Posts Tagged As: Rwanda
December 22nd, 2010
The United Nations General Assembly yesterday succeeded in restoring “sexual orientation” to a resolution condemning extrajudicial, summary and arbitrary executions. The category of sexual orientation had been removed last month as a result of an Arab and African proposal. Yesterday’s 93-55 vote (with 27 abstentions) approved an American proposal to reinsert “sexual orientation” back into the resolution. The resolution was then passed with 122 yes votes, none against and 59 abstentions.
The UN passes a resolution every two years condemning extrajudicial killings. The 2008 version included a reference to sexual orientation. Zimbabwe’s U.N. Ambassador Chitsaka Chipaziwa harshly condemned its re-insertion into the 2010 resolution:
We will not have it foisted on us,” he said. “We cannot accept this, especially if it entails accepting such practices as bestiality, pedophilia and those other practices many societies would find abhorrent in their value systems.
“In our view, what adult people do in their private capacity by mutual consent does not need agreement or rejection by governments, save where such practices are legally proscribed,” Chitsaka said.
Paul Canning, who has an extensiverundown of the vote, reports that one-third of African countries either supported the American proposal to reintroduce “sexual orientation” into the resolution or abstained from voting, representing a change from their votes last month removing the clause. He also notes that almost all of the Caribbean, including Jamaica, also changed their votes as well. Canning noted the Rwandan ambassador’s “yes” vote:
In the debate at the UN the most moving contribution was from the Rwandan delegate who said that a group does not need to be “legally defined” to be targeted for massacres and referenced his countries experience. “We can’t continue to hide our heads in the sand” he said.”These people have a right to life.”

WRITTEN REQUEST A ▸
Please reproduce the part of the post on the UN vote from "The UN passes" to "their value systems.".

RECORD LIST ▸
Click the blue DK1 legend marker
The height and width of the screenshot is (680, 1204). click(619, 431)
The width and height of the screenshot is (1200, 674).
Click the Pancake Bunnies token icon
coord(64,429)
---
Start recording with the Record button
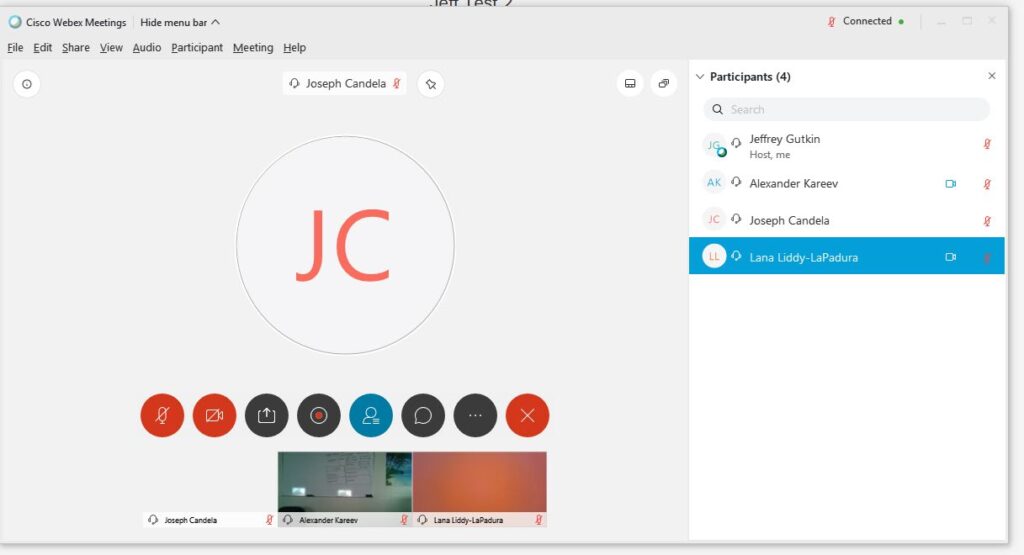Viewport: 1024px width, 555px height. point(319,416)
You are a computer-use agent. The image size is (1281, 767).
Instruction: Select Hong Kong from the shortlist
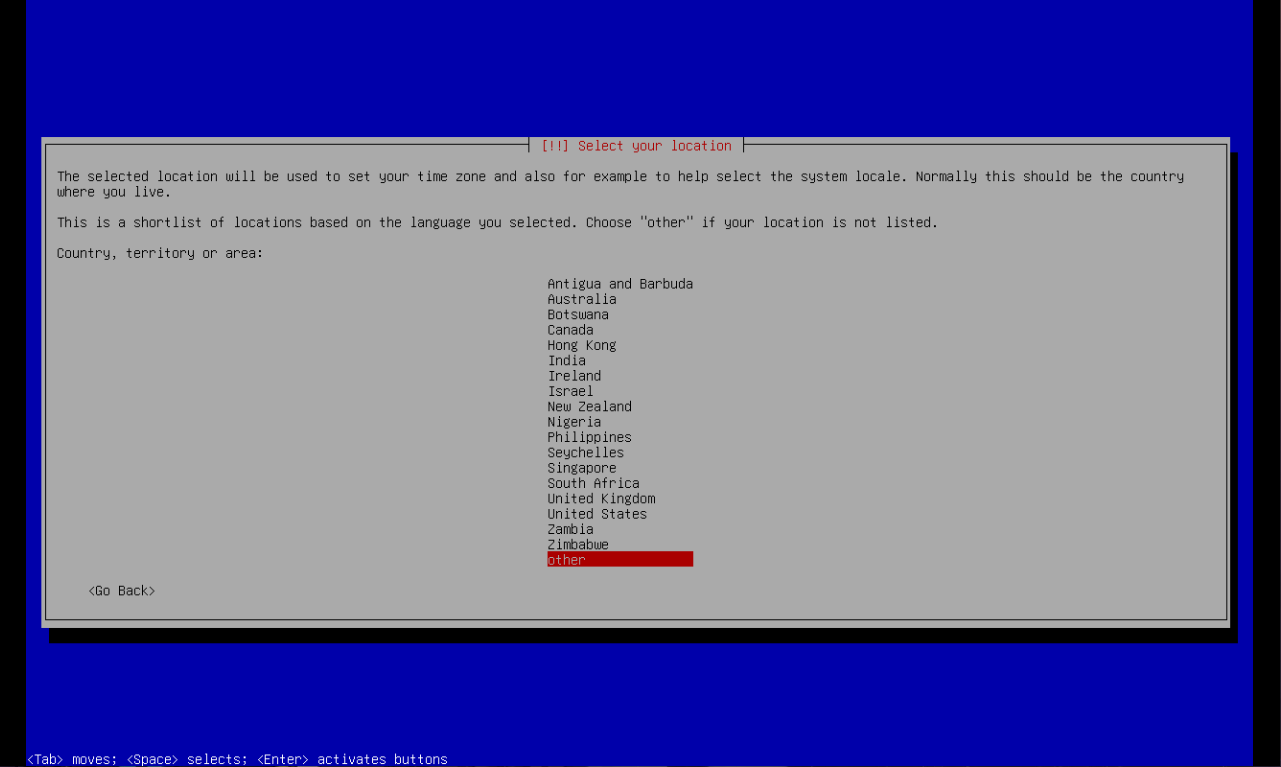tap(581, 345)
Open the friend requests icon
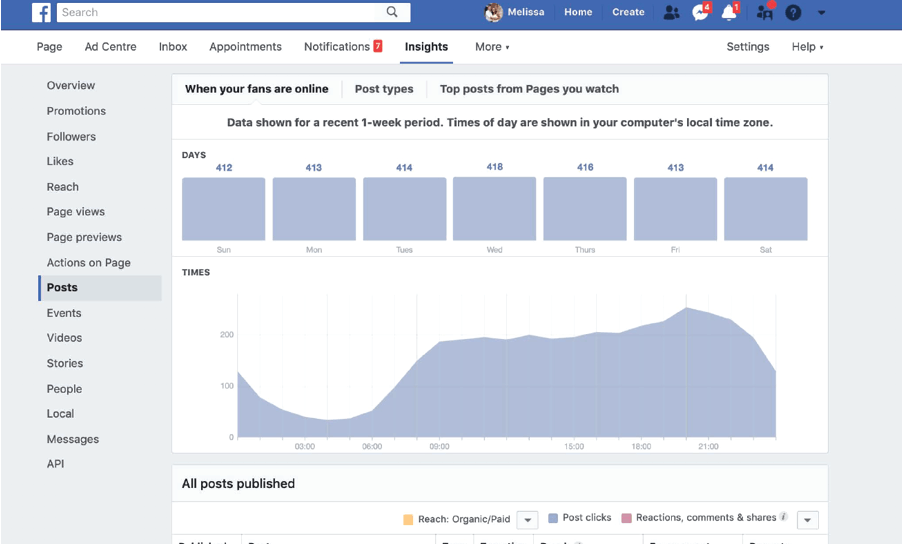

WRITTEN REQUEST B ▸
Turn the records from the line with "Start recording with the Record button" to the line with "Open the friend requests icon" into a numbered list, skipping blank lines and leaving out the pictures.

EXERCISE ANSWER A ▸
The UN passes a resolution every two years condemning extrajudicial killings. The 2008 version included a reference to sexual orientation. Zimbabwe’s U.N. Ambassador Chitsaka Chipaziwa harshly condemned its re-insertion into the 2010 resolution:
We will not have it foisted on us,” he said. “We cannot accept this, especially if it entails accepting such practices as bestiality, pedophilia and those other practices many societies would find abhorrent in their value systems.

EXERCISE ANSWER B ▸
1. Start recording with the Record button
2. Viewport: 1024px width, 555px height. point(319,416)
3. You are a computer-use agent. The image size is (1281, 767).
4. Instruction: Select Hong Kong from the shortlist
5. tap(581, 345)
6. Open the friend requests icon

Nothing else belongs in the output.